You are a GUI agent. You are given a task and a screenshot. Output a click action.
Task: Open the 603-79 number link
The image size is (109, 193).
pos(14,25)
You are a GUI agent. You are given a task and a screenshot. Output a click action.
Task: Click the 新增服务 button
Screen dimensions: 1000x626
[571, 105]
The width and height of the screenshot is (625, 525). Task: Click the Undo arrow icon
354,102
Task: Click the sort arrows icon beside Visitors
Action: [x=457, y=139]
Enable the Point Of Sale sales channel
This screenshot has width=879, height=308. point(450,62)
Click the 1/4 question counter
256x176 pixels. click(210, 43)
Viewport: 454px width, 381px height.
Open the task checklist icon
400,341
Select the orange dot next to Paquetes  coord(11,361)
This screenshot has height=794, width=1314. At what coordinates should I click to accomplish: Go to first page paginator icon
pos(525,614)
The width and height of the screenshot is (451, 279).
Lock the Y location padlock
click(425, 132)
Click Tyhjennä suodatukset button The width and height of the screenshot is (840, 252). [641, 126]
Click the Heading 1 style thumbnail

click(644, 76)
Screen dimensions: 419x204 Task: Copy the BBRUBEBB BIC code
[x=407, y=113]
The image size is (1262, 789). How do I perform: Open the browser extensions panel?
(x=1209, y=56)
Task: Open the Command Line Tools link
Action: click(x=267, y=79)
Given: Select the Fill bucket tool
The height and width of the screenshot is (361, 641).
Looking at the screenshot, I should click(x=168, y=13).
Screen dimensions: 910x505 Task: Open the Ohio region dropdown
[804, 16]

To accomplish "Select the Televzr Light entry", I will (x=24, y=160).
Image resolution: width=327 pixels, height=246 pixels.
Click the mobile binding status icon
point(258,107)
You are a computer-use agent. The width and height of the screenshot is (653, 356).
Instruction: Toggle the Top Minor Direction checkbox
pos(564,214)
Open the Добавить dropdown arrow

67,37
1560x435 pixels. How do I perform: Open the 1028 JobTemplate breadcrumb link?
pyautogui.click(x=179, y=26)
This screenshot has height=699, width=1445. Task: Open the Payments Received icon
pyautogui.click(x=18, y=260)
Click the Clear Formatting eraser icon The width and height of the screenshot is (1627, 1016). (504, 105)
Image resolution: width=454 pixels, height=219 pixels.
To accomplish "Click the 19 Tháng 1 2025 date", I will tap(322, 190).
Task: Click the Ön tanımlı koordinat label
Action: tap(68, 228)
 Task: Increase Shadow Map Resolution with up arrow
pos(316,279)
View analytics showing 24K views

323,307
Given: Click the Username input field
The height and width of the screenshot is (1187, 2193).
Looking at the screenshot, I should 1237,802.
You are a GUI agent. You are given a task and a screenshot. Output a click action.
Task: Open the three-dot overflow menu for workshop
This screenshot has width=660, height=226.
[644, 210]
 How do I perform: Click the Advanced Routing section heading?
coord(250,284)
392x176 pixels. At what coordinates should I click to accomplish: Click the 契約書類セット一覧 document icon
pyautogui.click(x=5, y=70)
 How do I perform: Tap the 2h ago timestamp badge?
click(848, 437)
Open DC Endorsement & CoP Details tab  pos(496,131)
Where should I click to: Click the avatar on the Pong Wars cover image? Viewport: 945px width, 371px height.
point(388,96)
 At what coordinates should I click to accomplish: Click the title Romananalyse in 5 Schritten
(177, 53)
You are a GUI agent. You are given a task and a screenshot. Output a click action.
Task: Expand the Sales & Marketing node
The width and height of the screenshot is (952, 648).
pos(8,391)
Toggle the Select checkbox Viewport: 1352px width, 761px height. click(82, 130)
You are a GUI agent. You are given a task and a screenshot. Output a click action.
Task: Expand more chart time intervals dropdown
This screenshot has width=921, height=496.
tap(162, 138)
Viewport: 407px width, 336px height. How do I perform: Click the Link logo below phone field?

→ Die Aufgabe
Gib die Zeilen der obigen Daten unverändert wieder. Beginne bei der Zeile mit „The width and height of the screenshot is (451, 279).“ und höre nach der Zeile mit „Looking at the screenshot, I should 1237,802.“ auf.

→ Korrekte Ausgabe
The width and height of the screenshot is (451, 279).
Lock the Y location padlock
click(425, 132)
Click Tyhjennä suodatukset button The width and height of the screenshot is (840, 252). [641, 126]
Click the Heading 1 style thumbnail

click(644, 76)
Screen dimensions: 419x204 Task: Copy the BBRUBEBB BIC code
[x=407, y=113]
The image size is (1262, 789). How do I perform: Open the browser extensions panel?
(x=1209, y=56)
Task: Open the Command Line Tools link
Action: click(x=267, y=79)
Given: Select the Fill bucket tool
The height and width of the screenshot is (361, 641).
Looking at the screenshot, I should click(x=168, y=13).
Screen dimensions: 910x505 Task: Open the Ohio region dropdown
[804, 16]

To accomplish "Select the Televzr Light entry", I will (x=24, y=160).
Image resolution: width=327 pixels, height=246 pixels.
Click the mobile binding status icon
point(258,107)
You are a computer-use agent. The width and height of the screenshot is (653, 356).
Instruction: Toggle the Top Minor Direction checkbox
pos(564,214)
Open the Добавить dropdown arrow

67,37
1560x435 pixels. How do I perform: Open the 1028 JobTemplate breadcrumb link?
pyautogui.click(x=179, y=26)
This screenshot has height=699, width=1445. Task: Open the Payments Received icon
pyautogui.click(x=18, y=260)
Click the Clear Formatting eraser icon The width and height of the screenshot is (1627, 1016). (504, 105)
Image resolution: width=454 pixels, height=219 pixels.
To accomplish "Click the 19 Tháng 1 2025 date", I will tap(322, 190).
Task: Click the Ön tanımlı koordinat label
Action: tap(68, 228)
 Task: Increase Shadow Map Resolution with up arrow
pos(316,279)
View analytics showing 24K views

323,307
Given: Click the Username input field
The height and width of the screenshot is (1187, 2193).
Looking at the screenshot, I should 1237,802.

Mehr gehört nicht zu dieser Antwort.